There was a time in the seventeenth century when the infamous John Law ( he was mostly on the opposite side of his second name) created the concept of paper money and central banking that ultimately brought his country on its knees. Using this example, the book attacks monetarists for the unbridled expansion of liquidity in a system that temporarily believes that paper money is real. Modern day economists tend to treat the economy as a machine that can be manipulated by driving some screws and made to run a little faster. The problem , the authors feel, is that soon they will be left with no screws and also run the risk of tampering with the wrong ones. Printing more money at regular intervals, is considered a panacea for all economic ills by these pundits of prosperity.
Economic lessons from Japan are described in a separate chapter and quoted in most other chapters of the book.

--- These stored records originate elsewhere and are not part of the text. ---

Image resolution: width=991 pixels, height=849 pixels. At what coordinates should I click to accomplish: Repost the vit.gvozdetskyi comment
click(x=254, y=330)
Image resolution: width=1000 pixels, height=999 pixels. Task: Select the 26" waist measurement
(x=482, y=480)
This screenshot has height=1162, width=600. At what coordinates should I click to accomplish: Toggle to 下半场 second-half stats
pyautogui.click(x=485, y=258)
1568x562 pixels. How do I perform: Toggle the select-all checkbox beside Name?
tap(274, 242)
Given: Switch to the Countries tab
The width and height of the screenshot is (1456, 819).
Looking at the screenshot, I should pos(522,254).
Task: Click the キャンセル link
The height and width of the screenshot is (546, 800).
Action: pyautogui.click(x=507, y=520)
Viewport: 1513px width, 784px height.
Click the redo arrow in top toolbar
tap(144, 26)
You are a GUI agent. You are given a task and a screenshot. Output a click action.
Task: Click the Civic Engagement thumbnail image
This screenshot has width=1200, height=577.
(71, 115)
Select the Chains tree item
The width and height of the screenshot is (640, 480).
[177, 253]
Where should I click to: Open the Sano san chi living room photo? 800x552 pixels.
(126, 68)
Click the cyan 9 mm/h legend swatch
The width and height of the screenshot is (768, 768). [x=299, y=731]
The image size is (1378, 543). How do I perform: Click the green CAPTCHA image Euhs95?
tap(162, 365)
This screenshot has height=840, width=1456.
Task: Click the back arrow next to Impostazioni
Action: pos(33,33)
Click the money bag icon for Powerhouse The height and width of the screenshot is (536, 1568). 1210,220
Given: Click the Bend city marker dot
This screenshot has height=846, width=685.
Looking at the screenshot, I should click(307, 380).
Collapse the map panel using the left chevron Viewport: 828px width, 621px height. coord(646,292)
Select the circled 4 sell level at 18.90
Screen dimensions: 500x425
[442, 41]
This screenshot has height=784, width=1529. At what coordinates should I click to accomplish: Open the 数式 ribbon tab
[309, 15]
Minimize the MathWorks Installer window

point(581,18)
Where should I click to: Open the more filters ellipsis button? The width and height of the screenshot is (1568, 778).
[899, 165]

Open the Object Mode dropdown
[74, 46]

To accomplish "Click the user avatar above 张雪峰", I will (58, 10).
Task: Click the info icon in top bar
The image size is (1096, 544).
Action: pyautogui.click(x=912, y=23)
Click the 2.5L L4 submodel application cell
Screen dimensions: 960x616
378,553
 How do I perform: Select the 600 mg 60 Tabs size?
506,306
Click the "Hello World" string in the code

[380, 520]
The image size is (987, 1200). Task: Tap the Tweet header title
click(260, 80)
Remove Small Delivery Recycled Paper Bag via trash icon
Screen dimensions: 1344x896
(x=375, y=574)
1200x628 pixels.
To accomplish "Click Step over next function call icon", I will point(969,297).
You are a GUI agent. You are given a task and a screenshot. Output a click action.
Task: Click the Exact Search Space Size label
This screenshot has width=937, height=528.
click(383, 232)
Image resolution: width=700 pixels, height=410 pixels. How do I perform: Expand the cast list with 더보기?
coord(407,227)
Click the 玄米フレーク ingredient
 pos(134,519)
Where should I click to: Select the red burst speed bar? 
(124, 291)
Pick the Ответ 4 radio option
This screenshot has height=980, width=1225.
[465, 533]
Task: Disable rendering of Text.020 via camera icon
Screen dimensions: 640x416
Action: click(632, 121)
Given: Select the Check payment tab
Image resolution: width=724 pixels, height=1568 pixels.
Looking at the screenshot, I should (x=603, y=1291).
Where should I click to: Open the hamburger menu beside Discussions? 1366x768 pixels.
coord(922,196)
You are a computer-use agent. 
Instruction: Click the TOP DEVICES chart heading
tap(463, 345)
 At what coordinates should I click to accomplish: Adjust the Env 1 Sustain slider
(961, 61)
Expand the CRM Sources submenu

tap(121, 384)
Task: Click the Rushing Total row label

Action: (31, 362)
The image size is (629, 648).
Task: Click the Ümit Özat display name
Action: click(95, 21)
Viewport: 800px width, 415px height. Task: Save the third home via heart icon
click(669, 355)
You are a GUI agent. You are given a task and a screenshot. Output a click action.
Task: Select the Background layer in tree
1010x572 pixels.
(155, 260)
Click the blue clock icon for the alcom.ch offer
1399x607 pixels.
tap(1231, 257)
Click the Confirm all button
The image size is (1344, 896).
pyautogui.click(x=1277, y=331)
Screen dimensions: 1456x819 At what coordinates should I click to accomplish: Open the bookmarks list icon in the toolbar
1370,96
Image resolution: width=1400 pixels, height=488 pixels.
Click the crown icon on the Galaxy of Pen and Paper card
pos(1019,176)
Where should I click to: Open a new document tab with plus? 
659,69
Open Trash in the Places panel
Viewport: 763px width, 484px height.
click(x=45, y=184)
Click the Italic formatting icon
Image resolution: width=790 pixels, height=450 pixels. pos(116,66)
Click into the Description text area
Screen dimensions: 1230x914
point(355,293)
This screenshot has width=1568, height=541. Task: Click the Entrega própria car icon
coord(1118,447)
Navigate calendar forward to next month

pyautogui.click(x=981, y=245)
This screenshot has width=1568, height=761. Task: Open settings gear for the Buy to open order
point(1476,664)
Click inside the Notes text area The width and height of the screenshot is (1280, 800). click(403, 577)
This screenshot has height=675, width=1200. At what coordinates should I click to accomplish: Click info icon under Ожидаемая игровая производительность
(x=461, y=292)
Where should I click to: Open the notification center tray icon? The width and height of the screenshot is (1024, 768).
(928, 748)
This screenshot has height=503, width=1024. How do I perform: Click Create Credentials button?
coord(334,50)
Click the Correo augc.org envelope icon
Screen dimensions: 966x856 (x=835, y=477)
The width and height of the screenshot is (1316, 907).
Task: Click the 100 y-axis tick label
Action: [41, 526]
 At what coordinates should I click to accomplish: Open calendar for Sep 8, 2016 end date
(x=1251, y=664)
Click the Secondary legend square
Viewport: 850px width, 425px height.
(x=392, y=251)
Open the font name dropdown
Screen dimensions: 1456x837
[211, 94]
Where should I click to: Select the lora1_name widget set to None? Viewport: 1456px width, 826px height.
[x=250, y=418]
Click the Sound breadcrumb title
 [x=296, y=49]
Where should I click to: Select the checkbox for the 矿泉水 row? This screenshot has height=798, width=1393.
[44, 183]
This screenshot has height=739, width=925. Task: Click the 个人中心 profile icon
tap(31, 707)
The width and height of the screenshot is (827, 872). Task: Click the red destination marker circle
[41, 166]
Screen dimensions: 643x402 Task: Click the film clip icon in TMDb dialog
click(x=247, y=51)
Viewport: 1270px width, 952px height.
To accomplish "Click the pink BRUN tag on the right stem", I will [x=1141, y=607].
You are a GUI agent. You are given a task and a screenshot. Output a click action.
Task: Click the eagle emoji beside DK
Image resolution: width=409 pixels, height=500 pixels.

The chapter devoted to "The Hard Math of Demography" is excellent and the topic of an aging America and its economic implications is discussed with accurate statistics and analysis to back the conclusions.
Finally one gets the big picture of the big bubble. Americans are spending and the Fed is encouraging them to spend borrowed money. To make things easier, the interest raters are lowered and more money is printed. Savings rates in the US have reached an all time low close to zero while private sector debt is three times the GDP. US is now the biggest borrower and foreigners till now have believed that the paper money printed by Fed is a safe currency. This illusion may not continue. The party will soon be over, and a massive hangover is imminent. Currency that is not backed by gold or equivalent assets is nothing but what it is made of - paper. History tells us that forbearance and thrift and not profligacy lead to prosperity.
Text books on history a few decades from now will probably carry a chapter on what went wrong with the worlds' once most powerful nation.